» Excerpted passage
= = = =

For all we know, it could be the bust of a young girl sitting on the table with all the other objects. The image is very busy, but not uninteresting. The girl and the pram are certainly relegated in the frame.

Kenji

over 1 year ago


Shani Rhys James: Turning the Tables

Here the face is behind the table, which is falling into us. Shani has a thing for prams and pink-red blotchy skin

Miasma

over 1 year ago

Shani reminds me of James Ensor – in close-up. Balthus had his gamines and it seems so does James.

Kenji

over 1 year ago

Her paintings are autobiographical- lots of self-portraits as adult, many from childhood, but she’s also a mother:

“My desire to produce powerful, emotional paintings which are read for their content, their colour and their abstract elements. I have to be emotionally and mentally taken over by my paintings. They are seemingly direct ; I paint about the studio, the kitchen, the artist, my children, childhood memories. So imaginative and observational elements co-exist in each work”

= = = =

» The request
Transcribe the part of the comment thread on Shani Rhys James's paintings that starts with "For all we know, it" and goes on through "in the frame.".

» Dataset extract
= = = =

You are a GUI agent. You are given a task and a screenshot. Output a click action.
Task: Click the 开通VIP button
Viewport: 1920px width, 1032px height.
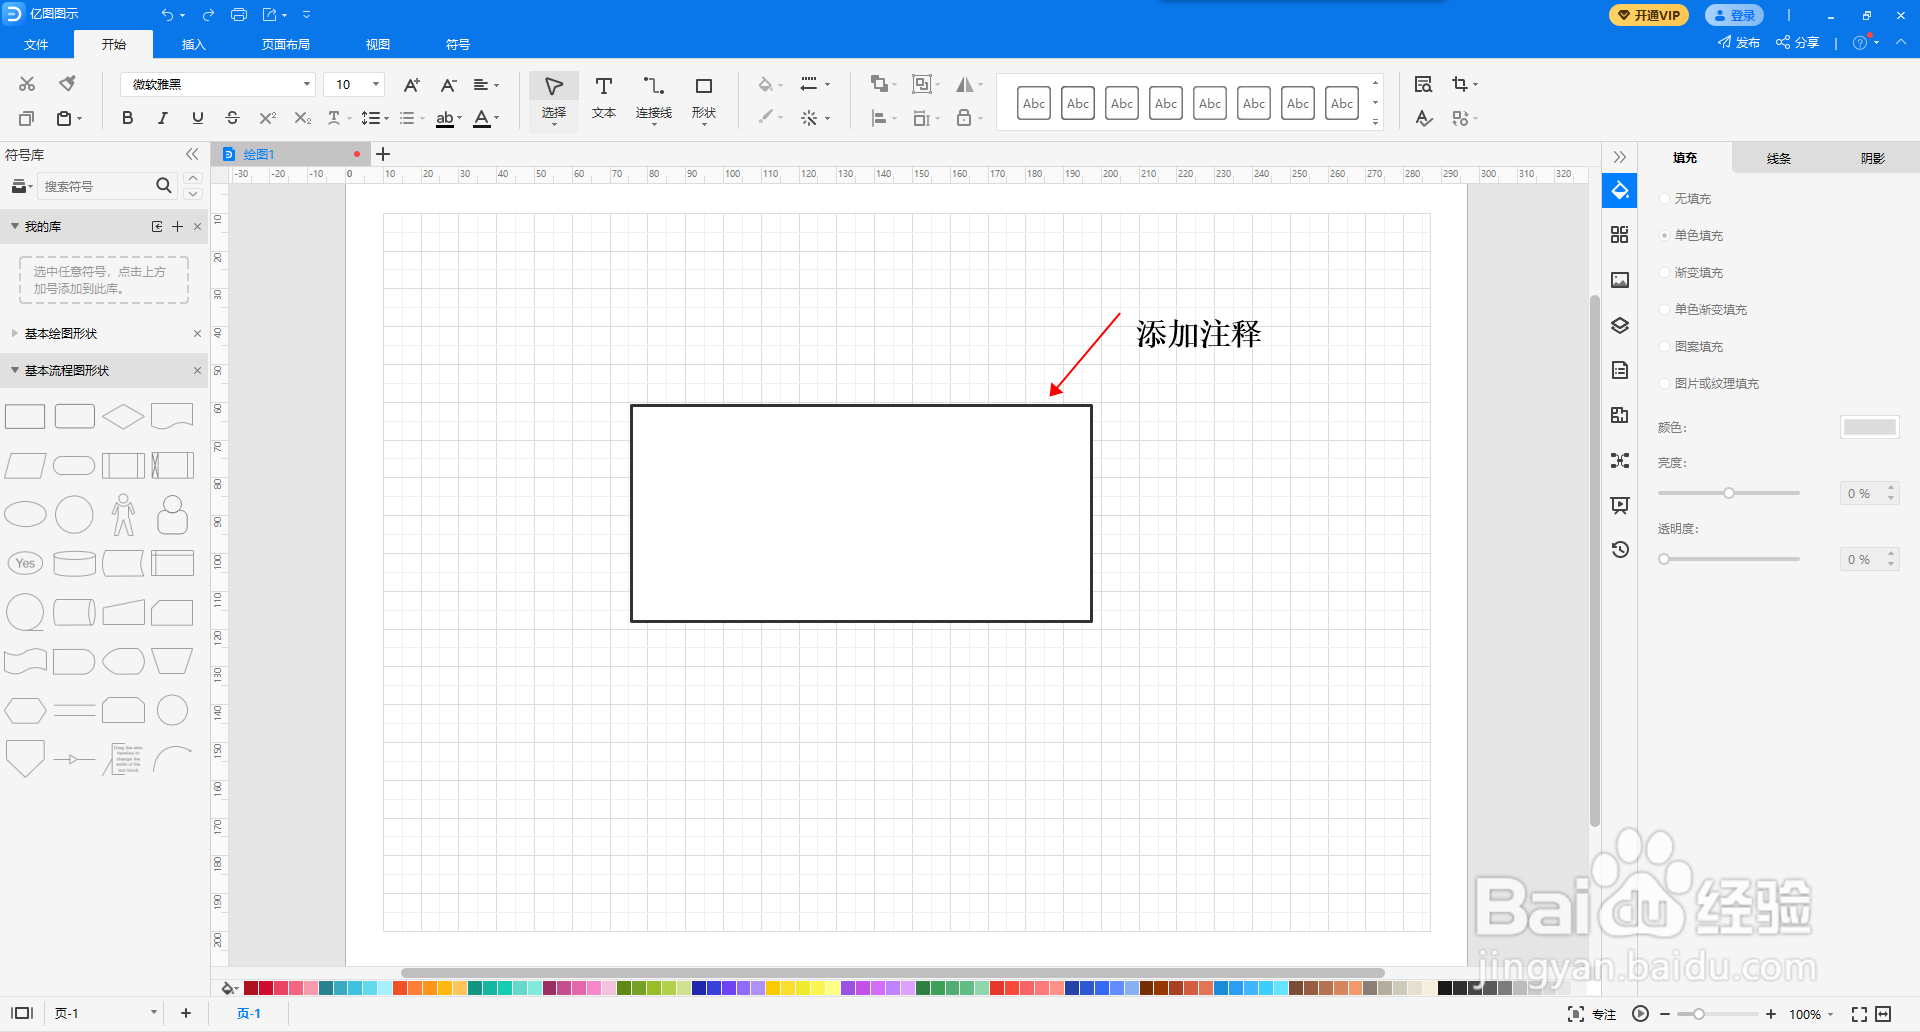coord(1648,15)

= = = =

» Written answer
For all we know, it could be the bust of a young girl sitting on the table with all the other objects. The image is very busy, but not uninteresting. The girl and the pram are certainly relegated in the frame.